Data for this task:
----------------------------------------
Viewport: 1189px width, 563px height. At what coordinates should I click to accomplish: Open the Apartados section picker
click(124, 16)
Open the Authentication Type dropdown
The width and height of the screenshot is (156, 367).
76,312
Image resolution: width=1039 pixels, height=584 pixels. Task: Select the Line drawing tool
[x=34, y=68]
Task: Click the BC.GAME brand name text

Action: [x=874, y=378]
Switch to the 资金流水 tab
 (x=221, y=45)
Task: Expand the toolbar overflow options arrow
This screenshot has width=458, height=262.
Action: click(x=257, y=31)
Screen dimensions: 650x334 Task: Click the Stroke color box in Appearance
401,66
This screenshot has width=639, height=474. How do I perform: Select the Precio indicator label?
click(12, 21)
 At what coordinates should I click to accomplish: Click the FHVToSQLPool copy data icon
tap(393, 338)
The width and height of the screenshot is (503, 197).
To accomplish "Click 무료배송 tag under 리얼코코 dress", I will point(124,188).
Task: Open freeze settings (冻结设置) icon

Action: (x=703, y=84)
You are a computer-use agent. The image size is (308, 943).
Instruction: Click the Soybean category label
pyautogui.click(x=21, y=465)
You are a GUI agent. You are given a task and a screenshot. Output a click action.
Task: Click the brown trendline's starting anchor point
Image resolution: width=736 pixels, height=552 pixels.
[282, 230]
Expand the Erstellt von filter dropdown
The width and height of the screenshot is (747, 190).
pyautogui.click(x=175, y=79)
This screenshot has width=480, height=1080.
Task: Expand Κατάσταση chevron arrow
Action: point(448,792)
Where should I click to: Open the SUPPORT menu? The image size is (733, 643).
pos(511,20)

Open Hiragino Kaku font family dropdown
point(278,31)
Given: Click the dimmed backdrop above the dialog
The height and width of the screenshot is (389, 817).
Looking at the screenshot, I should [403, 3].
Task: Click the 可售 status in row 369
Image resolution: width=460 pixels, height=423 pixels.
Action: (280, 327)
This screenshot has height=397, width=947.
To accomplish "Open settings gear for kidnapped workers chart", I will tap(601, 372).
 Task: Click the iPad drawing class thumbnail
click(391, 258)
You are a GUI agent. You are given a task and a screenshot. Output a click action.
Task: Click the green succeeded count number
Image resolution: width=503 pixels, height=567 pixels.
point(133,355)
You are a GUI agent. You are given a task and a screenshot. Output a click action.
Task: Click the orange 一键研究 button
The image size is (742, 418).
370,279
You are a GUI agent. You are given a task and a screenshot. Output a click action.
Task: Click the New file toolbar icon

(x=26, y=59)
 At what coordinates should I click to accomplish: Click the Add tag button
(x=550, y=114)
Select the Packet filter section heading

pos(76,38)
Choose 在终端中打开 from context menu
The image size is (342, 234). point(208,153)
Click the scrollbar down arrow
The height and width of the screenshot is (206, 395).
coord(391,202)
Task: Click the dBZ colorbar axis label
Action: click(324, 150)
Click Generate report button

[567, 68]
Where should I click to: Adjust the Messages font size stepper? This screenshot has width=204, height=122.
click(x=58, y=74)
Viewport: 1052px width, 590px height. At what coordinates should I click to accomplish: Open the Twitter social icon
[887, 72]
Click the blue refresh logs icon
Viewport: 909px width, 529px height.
----------------------------------------
Using the same words as the original, repeat the records above.

Viewport: 1189px width, 563px height. At what coordinates should I click to accomplish: Open the Apartados section picker
click(124, 16)
Open the Authentication Type dropdown
The width and height of the screenshot is (156, 367).
76,312
Image resolution: width=1039 pixels, height=584 pixels. Task: Select the Line drawing tool
[x=34, y=68]
Task: Click the BC.GAME brand name text

Action: [x=874, y=378]
Switch to the 资金流水 tab
 (x=221, y=45)
Task: Expand the toolbar overflow options arrow
This screenshot has width=458, height=262.
Action: click(x=257, y=31)
Screen dimensions: 650x334 Task: Click the Stroke color box in Appearance
401,66
This screenshot has width=639, height=474. How do I perform: Select the Precio indicator label?
click(12, 21)
 At what coordinates should I click to accomplish: Click the FHVToSQLPool copy data icon
tap(393, 338)
The width and height of the screenshot is (503, 197).
To accomplish "Click 무료배송 tag under 리얼코코 dress", I will point(124,188).
Task: Open freeze settings (冻结设置) icon

Action: (x=703, y=84)
You are a computer-use agent. The image size is (308, 943).
Instruction: Click the Soybean category label
pyautogui.click(x=21, y=465)
You are a GUI agent. You are given a task and a screenshot. Output a click action.
Task: Click the brown trendline's starting anchor point
Image resolution: width=736 pixels, height=552 pixels.
[282, 230]
Expand the Erstellt von filter dropdown
The width and height of the screenshot is (747, 190).
pyautogui.click(x=175, y=79)
This screenshot has width=480, height=1080.
Task: Expand Κατάσταση chevron arrow
Action: point(448,792)
Where should I click to: Open the SUPPORT menu? The image size is (733, 643).
pos(511,20)

Open Hiragino Kaku font family dropdown
point(278,31)
Given: Click the dimmed backdrop above the dialog
The height and width of the screenshot is (389, 817).
Looking at the screenshot, I should [403, 3].
Task: Click the 可售 status in row 369
Image resolution: width=460 pixels, height=423 pixels.
Action: (280, 327)
This screenshot has height=397, width=947.
To accomplish "Open settings gear for kidnapped workers chart", I will tap(601, 372).
 Task: Click the iPad drawing class thumbnail
click(391, 258)
You are a GUI agent. You are given a task and a screenshot. Output a click action.
Task: Click the green succeeded count number
Image resolution: width=503 pixels, height=567 pixels.
point(133,355)
You are a GUI agent. You are given a task and a screenshot. Output a click action.
Task: Click the orange 一键研究 button
The image size is (742, 418).
370,279
You are a GUI agent. You are given a task and a screenshot. Output a click action.
Task: Click the New file toolbar icon

(x=26, y=59)
 At what coordinates should I click to accomplish: Click the Add tag button
(x=550, y=114)
Select the Packet filter section heading

pos(76,38)
Choose 在终端中打开 from context menu
The image size is (342, 234). point(208,153)
Click the scrollbar down arrow
The height and width of the screenshot is (206, 395).
coord(391,202)
Task: Click the dBZ colorbar axis label
Action: click(324, 150)
Click Generate report button

[567, 68]
Where should I click to: Adjust the Messages font size stepper? This screenshot has width=204, height=122.
click(x=58, y=74)
Viewport: 1052px width, 590px height. At what coordinates should I click to accomplish: Open the Twitter social icon
[887, 72]
Click the blue refresh logs icon
Viewport: 909px width, 529px height.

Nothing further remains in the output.